Within the entries below, find the portion that opens with the line containing "[The Tech Den] (79, 68)" and closes with the line containing "gjimenez@boosters.es (372, 1697)". Retype that portion exactly and only.

◆ ◆ ◆ ◆ ◆ ◆ ◆

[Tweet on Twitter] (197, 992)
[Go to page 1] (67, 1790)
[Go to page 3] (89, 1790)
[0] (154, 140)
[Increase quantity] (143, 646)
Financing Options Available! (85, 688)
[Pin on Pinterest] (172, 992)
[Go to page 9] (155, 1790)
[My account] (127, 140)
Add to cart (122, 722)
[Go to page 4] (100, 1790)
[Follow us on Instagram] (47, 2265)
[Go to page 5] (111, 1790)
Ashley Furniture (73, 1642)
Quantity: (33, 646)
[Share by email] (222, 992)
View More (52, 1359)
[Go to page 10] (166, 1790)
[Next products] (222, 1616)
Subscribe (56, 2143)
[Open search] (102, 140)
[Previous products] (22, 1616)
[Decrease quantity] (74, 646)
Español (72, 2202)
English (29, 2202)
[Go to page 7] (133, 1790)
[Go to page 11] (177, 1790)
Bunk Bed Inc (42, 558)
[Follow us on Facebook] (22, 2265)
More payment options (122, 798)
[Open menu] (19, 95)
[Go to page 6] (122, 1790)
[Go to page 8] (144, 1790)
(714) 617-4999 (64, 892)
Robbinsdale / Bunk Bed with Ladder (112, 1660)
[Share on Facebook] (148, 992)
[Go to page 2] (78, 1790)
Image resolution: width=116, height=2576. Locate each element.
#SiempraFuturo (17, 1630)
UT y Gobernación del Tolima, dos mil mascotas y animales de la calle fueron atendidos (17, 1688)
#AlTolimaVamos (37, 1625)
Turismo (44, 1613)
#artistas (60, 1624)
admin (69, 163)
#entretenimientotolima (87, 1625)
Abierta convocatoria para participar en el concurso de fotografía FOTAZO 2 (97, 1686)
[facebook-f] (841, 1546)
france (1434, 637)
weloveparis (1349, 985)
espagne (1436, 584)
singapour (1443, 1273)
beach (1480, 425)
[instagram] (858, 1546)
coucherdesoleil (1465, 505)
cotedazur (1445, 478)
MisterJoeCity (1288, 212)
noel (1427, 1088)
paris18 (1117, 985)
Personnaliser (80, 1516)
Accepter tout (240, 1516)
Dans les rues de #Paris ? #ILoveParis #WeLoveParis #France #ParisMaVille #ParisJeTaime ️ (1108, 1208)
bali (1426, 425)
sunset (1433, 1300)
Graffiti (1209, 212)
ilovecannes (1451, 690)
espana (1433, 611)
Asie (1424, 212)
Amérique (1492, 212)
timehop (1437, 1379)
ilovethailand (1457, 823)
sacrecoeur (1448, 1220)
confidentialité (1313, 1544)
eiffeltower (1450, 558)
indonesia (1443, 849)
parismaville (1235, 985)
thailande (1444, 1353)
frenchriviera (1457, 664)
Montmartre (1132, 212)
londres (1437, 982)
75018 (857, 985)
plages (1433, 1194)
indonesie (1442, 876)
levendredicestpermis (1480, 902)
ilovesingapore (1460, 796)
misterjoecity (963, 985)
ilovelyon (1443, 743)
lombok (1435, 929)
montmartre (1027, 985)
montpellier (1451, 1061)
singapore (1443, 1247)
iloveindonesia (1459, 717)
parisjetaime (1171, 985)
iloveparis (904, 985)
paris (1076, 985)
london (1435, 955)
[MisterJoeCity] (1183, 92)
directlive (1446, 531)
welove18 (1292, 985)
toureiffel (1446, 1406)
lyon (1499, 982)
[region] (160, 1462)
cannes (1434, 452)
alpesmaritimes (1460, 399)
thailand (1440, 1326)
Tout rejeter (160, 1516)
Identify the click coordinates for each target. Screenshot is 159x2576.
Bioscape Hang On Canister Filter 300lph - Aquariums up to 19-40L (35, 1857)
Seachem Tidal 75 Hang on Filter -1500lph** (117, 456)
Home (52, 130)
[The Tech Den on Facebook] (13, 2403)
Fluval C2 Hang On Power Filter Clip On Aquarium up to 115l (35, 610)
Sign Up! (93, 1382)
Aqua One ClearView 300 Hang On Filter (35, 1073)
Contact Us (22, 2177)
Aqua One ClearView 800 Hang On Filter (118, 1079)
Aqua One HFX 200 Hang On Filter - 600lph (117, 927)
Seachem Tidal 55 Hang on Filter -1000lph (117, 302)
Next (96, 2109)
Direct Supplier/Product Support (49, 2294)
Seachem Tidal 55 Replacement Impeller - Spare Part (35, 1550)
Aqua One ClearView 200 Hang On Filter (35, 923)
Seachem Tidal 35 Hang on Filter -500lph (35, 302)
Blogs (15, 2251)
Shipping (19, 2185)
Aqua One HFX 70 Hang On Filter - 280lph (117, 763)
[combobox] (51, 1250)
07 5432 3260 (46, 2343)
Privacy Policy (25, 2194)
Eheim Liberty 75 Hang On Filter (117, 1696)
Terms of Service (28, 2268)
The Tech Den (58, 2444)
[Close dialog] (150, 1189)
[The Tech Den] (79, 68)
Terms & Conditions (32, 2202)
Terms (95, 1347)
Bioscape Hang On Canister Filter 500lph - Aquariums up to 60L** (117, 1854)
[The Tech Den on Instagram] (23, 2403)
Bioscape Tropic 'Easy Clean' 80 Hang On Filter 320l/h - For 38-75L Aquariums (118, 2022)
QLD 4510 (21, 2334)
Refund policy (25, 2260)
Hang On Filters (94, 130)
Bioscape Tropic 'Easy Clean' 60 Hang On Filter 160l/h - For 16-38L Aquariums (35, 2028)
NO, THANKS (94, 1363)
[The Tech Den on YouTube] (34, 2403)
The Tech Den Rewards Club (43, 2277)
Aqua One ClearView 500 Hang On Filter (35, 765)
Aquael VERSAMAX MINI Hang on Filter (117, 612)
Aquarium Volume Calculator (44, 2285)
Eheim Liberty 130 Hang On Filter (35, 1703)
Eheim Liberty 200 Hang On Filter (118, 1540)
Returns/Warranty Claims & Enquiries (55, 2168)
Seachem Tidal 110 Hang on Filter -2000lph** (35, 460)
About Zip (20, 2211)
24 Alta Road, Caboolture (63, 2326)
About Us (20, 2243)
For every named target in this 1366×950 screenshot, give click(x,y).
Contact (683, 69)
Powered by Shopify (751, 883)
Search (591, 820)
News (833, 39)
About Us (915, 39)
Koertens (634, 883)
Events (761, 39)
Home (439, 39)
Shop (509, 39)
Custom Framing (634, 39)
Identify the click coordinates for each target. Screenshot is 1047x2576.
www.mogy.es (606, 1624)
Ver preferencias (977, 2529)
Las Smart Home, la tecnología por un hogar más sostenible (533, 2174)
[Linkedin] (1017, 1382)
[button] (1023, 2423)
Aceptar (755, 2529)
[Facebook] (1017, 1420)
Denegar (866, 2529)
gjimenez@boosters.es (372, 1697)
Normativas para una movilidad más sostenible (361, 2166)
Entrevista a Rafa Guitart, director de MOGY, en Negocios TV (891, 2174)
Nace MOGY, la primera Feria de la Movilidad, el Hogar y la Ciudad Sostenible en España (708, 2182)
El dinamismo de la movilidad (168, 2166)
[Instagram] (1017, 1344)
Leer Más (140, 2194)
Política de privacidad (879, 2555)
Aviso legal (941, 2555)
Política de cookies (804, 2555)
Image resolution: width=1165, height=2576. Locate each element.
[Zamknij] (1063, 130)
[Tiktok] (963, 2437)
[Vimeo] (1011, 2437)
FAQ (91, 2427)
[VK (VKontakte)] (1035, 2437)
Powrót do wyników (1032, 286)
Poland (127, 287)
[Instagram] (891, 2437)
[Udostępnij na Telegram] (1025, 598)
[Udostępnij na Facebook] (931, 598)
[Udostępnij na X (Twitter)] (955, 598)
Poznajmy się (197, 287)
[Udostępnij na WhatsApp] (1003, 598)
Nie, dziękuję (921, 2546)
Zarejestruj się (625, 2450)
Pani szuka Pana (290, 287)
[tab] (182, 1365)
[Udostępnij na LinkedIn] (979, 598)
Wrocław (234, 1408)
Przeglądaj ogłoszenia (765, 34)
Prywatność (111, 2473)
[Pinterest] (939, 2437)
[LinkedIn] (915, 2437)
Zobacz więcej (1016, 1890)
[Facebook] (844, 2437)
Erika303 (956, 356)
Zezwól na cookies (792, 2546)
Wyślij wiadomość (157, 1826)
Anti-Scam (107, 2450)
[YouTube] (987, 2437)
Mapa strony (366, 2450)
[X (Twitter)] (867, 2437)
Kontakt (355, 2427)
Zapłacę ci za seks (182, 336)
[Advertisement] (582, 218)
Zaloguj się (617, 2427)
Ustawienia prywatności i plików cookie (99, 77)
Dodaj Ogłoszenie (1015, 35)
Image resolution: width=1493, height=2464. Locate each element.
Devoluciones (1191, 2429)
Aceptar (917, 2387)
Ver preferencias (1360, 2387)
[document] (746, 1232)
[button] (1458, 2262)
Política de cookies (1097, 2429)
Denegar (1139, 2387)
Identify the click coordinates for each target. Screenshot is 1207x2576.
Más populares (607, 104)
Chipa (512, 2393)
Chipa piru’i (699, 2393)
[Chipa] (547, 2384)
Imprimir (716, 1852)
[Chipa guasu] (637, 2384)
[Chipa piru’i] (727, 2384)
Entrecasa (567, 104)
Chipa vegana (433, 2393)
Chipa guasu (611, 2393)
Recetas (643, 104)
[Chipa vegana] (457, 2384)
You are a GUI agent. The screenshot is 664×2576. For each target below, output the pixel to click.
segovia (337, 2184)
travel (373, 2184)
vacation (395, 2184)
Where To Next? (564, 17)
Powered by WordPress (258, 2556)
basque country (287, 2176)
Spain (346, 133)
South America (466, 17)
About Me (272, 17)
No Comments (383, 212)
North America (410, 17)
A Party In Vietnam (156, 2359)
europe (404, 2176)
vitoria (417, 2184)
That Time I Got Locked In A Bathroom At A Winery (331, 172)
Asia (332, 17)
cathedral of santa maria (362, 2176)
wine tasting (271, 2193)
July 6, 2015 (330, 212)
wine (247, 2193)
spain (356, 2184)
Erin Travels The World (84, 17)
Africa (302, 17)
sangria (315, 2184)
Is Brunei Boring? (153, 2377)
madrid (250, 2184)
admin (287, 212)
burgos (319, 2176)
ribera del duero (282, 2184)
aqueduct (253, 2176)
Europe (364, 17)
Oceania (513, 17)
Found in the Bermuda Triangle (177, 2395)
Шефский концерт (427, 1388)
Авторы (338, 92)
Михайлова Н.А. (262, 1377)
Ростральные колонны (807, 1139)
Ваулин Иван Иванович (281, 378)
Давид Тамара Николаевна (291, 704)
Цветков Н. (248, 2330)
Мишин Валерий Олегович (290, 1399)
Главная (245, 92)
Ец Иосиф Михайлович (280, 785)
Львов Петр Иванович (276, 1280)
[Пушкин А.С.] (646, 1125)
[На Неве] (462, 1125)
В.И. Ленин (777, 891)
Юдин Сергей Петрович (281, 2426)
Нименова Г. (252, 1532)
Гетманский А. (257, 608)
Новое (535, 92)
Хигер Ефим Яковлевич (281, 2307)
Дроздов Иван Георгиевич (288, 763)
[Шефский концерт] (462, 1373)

◆ ◆ ◆ ◆ ◆ ◆ ◆

## TASK OUTPUT
[The Tech Den] (79, 68)
Terms & Conditions (32, 2202)
Terms (95, 1347)
Bioscape Hang On Canister Filter 500lph - Aquariums up to 60L** (117, 1854)
[The Tech Den on Instagram] (23, 2403)
Bioscape Tropic 'Easy Clean' 80 Hang On Filter 320l/h - For 38-75L Aquariums (118, 2022)
QLD 4510 (21, 2334)
Refund policy (25, 2260)
Hang On Filters (94, 130)
Bioscape Tropic 'Easy Clean' 60 Hang On Filter 160l/h - For 16-38L Aquariums (35, 2028)
NO, THANKS (94, 1363)
[The Tech Den on YouTube] (34, 2403)
The Tech Den Rewards Club (43, 2277)
Aqua One ClearView 500 Hang On Filter (35, 765)
Aquael VERSAMAX MINI Hang on Filter (117, 612)
Aquarium Volume Calculator (44, 2285)
Eheim Liberty 130 Hang On Filter (35, 1703)
Eheim Liberty 200 Hang On Filter (118, 1540)
Returns/Warranty Claims & Enquiries (55, 2168)
Seachem Tidal 110 Hang on Filter -2000lph** (35, 460)
About Zip (20, 2211)
24 Alta Road, Caboolture (63, 2326)
About Us (20, 2243)
For every named target in this 1366×950 screenshot, give click(x,y).
Contact (683, 69)
Powered by Shopify (751, 883)
Search (591, 820)
News (833, 39)
About Us (915, 39)
Koertens (634, 883)
Events (761, 39)
Home (439, 39)
Shop (509, 39)
Custom Framing (634, 39)
Identify the click coordinates for each target. Screenshot is 1047x2576.
www.mogy.es (606, 1624)
Ver preferencias (977, 2529)
Las Smart Home, la tecnología por un hogar más sostenible (533, 2174)
[Linkedin] (1017, 1382)
[button] (1023, 2423)
Aceptar (755, 2529)
[Facebook] (1017, 1420)
Denegar (866, 2529)
gjimenez@boosters.es (372, 1697)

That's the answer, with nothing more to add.